TASK PROMPT:
Set down the passage from the blog post on Jersak's book between "This post completes" and "are in blue.", inclusive, reproducing its wording exactly.

DOCUMENT EXCERPT:
□ □ □ □

This post completes our look at Part 2 of A More Christlike God: A More Beautiful Gospel, by Bradley Jersak. Part 2 of the book describes The Cruciform God. Jersak’s point again is that God does not run the world through coercion, but through consent and participation. God wants real relationship with His creation. I am posting from my reading in New Testament theologies and devotionals on Monday, Wednesday and Friday and welcome comments and discussion on my Facebook page. I am using the Kindle version of the book. As usual my comments are in black and quotes from the book are in blue.
In Chapter 8, The Cross as Divine Participation, Jersak shows how Jesus' consent leads to God's participation in the world. God does not overcome the "necessities" of the world He created by negating them, but by participating in them with us and overcoming them. He then invites us, all by grace, to participate with him in doing this. He not only provides the power for us to do this through His self-revealing love, but even gives us the ability to consent. God actively participates in this creation through his upholding and sustaining of it, through his willing human partners, the incarnation of Jesus (the ultimate participation), through the church, His "kingdom priests," and through humble, self-emptying prayer.

□ □ □ □

EXCERPTED DATA:
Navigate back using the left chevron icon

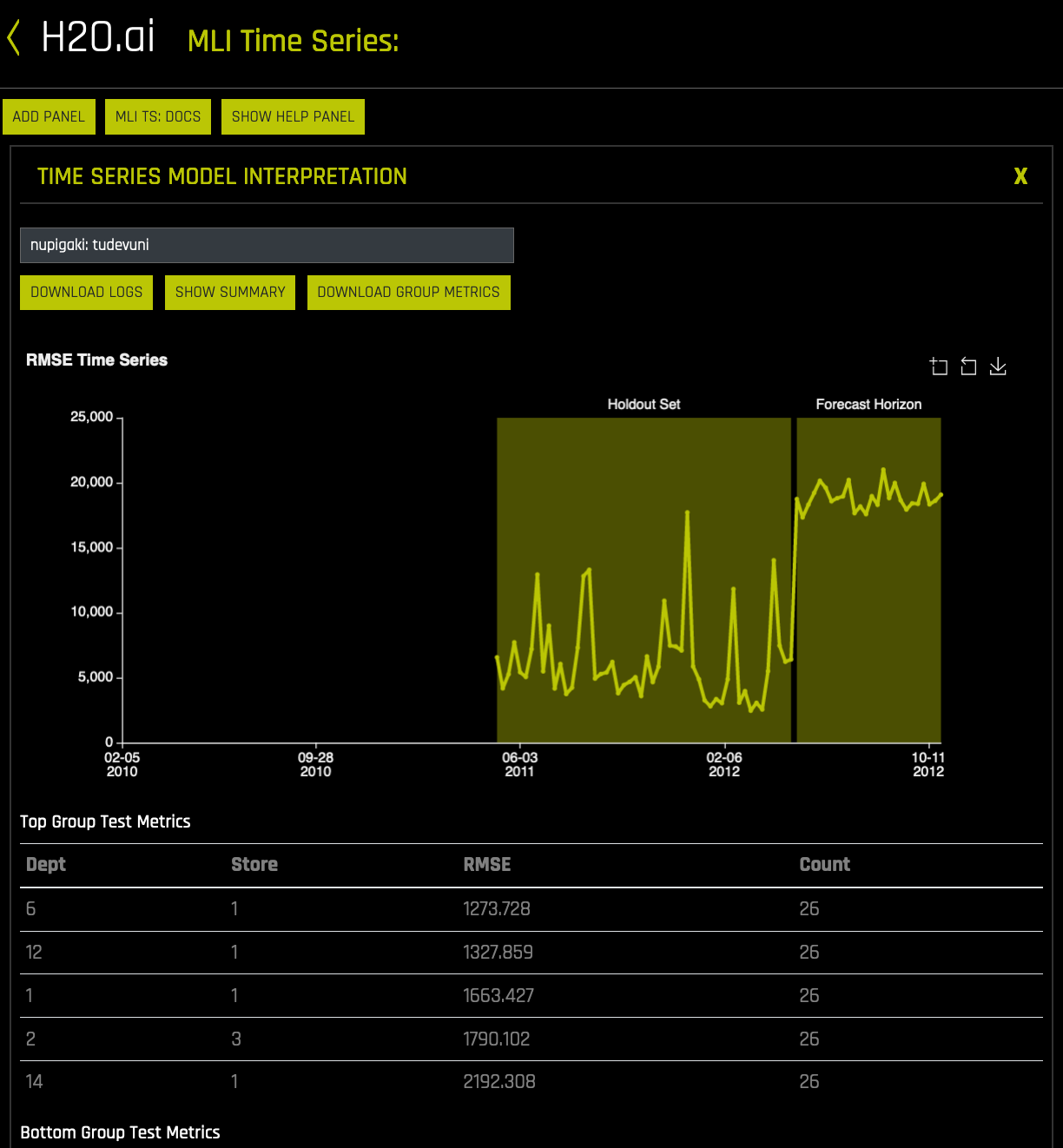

□ □ □ □

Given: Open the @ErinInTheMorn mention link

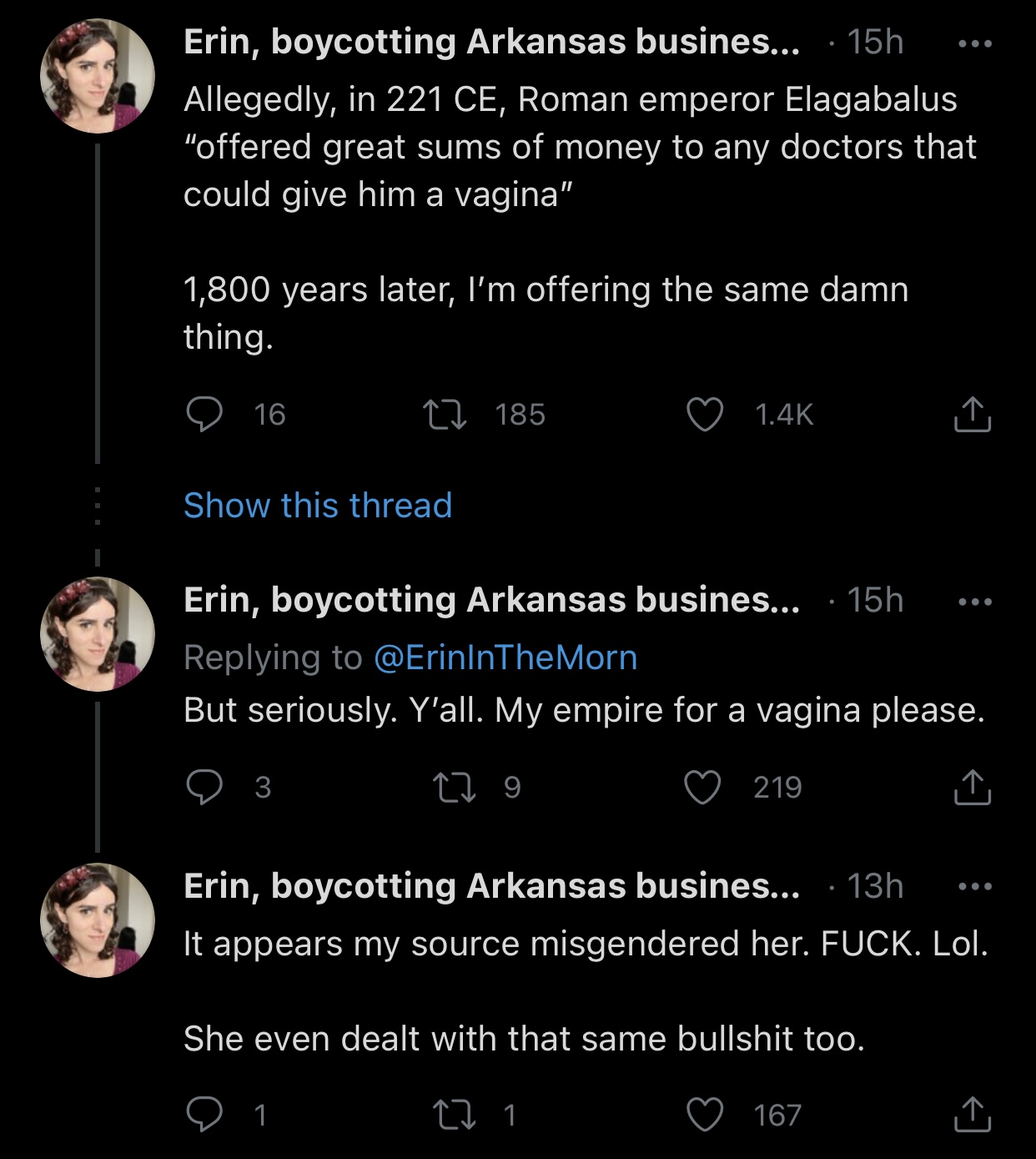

□ □ □ □

COMPLETE ANSWER:
This post completes our look at Part 2 of A More Christlike God: A More Beautiful Gospel, by Bradley Jersak. Part 2 of the book describes The Cruciform God. Jersak’s point again is that God does not run the world through coercion, but through consent and participation. God wants real relationship with His creation. I am posting from my reading in New Testament theologies and devotionals on Monday, Wednesday and Friday and welcome comments and discussion on my Facebook page. I am using the Kindle version of the book. As usual my comments are in black and quotes from the book are in blue.